# Throne of Lies



## Words_of_Truth (Sep 20, 2007)

I've just finished reading Soul Hunter and was wondering whether it was necessary to listen to Throne of Lies before starting Blood Reaver?


----------



## brianizbrewtal (Jan 26, 2011)

It's not necessary, but it's definitely worth it. The ending is great and kind of left me in awe. Personal awe at least. And on top of that you get to hear the character's voices which adds that littlest spark to your reading. I plan on re-listening to it before I start Blood Reaver. Hope that helps!


----------



## Words_of_Truth (Sep 20, 2007)

Well I downloaded it, It was ok but I didn't get the point it was trying to make with the repetition at the end tho.


----------



## brianizbrewtal (Jan 26, 2011)

*Spoilers*

Do you mean the repeating of hololith? If that's what you mean, I think it was trying to show the shock of knowing that Talos had killed M'Shen, the assassin who killed Curze. Personally, I thought the ending was great. 

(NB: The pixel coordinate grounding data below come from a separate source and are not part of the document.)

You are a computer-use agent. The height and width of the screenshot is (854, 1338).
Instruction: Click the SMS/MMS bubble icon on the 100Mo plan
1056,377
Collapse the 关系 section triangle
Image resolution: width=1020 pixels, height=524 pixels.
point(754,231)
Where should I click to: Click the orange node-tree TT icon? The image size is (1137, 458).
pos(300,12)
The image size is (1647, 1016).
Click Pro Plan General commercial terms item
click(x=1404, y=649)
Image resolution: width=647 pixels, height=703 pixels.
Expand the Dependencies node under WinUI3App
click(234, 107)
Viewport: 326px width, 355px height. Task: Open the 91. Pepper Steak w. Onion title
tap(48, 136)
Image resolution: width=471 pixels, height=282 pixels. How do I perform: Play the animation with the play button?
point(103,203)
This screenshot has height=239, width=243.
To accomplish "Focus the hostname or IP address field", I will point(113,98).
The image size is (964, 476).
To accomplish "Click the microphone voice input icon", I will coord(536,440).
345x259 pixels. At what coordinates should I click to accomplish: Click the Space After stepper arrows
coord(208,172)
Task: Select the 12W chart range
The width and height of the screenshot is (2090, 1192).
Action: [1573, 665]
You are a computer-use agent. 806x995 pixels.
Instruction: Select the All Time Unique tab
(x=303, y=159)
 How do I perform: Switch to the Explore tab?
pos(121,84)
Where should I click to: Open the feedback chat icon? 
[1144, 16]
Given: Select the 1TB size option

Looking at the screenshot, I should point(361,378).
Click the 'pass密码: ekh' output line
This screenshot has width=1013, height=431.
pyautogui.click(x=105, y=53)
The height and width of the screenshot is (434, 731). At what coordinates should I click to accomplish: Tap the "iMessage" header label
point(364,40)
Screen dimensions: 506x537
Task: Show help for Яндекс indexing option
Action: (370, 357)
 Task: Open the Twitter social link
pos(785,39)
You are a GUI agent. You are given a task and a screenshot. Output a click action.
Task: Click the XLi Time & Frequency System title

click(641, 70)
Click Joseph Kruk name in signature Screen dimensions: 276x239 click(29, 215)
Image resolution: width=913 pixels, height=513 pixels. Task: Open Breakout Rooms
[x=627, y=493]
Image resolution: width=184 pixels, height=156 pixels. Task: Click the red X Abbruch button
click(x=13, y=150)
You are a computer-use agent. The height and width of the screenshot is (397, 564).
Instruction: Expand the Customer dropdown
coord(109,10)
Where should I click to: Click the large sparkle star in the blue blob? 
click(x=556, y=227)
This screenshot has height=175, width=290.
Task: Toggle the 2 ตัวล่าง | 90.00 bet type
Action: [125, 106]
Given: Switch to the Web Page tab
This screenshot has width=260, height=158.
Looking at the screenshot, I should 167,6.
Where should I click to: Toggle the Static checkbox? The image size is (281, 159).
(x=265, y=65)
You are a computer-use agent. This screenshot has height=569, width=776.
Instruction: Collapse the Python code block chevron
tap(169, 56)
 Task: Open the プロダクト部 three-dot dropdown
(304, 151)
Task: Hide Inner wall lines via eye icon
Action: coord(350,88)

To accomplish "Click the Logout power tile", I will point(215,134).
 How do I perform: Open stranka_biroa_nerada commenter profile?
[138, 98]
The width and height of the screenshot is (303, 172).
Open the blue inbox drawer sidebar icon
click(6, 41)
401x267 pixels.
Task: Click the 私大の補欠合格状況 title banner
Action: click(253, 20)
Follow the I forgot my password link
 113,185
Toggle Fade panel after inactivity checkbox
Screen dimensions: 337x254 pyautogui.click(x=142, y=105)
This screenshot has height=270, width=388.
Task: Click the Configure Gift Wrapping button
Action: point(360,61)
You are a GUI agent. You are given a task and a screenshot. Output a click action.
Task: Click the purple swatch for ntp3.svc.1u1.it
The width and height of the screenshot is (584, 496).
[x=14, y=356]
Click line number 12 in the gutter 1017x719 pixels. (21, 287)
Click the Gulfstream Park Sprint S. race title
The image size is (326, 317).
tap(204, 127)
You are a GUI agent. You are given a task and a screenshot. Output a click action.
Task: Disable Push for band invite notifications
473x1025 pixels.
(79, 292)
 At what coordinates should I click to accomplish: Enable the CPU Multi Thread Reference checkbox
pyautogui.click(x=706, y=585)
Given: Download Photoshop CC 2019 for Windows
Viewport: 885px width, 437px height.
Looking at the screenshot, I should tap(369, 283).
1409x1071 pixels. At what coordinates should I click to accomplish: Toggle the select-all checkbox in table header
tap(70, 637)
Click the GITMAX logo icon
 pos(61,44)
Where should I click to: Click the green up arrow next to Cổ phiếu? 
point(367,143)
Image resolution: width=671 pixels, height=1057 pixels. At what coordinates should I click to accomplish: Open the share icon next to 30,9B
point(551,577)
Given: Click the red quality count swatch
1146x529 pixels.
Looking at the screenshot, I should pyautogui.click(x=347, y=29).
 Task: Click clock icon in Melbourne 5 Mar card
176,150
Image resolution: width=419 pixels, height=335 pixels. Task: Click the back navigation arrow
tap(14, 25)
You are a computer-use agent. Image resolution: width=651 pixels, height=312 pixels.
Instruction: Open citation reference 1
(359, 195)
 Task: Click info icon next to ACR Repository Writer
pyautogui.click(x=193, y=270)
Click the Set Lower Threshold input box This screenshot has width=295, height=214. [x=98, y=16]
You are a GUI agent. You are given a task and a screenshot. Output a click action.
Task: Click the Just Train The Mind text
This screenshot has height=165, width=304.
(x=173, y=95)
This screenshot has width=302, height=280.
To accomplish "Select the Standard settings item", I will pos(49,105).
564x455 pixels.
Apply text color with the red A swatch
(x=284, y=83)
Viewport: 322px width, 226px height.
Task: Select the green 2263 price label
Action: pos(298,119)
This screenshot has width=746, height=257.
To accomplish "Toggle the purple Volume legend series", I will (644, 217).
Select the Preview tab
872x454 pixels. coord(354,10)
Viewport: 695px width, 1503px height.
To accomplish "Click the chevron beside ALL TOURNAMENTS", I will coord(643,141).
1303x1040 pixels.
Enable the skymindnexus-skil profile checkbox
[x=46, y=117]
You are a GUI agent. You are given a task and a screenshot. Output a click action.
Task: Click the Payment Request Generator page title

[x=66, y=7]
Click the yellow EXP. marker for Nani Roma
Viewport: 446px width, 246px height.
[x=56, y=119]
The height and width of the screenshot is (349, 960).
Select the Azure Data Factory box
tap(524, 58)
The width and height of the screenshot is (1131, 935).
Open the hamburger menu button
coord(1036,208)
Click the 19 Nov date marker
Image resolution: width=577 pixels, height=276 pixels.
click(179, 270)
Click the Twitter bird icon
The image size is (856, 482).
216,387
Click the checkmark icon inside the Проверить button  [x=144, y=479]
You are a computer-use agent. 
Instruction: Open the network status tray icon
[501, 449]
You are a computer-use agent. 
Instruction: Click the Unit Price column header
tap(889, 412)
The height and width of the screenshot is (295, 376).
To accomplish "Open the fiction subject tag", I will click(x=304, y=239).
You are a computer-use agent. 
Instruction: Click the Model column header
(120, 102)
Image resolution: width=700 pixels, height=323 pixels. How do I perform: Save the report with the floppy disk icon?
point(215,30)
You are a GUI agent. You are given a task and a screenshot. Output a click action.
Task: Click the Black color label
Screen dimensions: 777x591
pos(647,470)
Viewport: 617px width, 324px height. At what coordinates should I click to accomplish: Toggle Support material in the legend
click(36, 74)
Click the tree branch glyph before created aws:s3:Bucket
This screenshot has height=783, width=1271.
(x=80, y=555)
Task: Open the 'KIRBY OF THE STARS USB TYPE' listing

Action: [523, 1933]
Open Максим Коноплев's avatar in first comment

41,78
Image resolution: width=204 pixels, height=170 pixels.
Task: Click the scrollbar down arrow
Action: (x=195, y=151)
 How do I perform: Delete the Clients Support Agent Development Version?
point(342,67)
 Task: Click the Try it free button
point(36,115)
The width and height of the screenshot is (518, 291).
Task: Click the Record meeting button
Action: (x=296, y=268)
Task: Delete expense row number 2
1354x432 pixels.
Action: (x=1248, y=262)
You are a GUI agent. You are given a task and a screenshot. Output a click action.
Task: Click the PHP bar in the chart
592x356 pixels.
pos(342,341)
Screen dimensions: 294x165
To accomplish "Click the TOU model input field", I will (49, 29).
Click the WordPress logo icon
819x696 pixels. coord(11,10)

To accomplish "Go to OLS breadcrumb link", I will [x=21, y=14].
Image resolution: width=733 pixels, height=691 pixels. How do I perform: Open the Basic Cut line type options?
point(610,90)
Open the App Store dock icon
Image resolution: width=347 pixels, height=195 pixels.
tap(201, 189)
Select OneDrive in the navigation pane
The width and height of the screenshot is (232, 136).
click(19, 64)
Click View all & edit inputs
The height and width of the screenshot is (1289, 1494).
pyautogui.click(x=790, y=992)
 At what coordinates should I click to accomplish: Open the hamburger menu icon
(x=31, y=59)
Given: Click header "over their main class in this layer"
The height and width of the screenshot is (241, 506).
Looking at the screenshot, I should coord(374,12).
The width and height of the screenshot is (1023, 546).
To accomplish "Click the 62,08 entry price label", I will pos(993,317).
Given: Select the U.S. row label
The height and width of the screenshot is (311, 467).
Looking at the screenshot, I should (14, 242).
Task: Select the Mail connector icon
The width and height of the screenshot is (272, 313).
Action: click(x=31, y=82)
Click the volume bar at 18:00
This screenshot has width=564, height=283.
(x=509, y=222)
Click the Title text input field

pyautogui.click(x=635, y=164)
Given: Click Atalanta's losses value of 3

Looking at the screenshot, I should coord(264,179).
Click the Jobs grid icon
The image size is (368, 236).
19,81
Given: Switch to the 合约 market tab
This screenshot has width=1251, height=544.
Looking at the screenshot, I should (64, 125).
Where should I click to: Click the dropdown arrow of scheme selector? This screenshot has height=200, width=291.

ADB please feel free to damn me if I'm wrong haha


----------



## demonictalkin56 (Jan 30, 2011)

tbh i thought the importance of the Hololith was in the legion reacquainting themselves with their father (even if only been centuries for them an actual record would be comforting on some level). I also think that it would reignite their vindication of the Imperium's betrayal of the Night Haunter, keeping them focussed on their hatred of the Imperium rather than infighting.

I haven't read blood reaver yet unfortunately however so i may yet be proved wrong lol


----------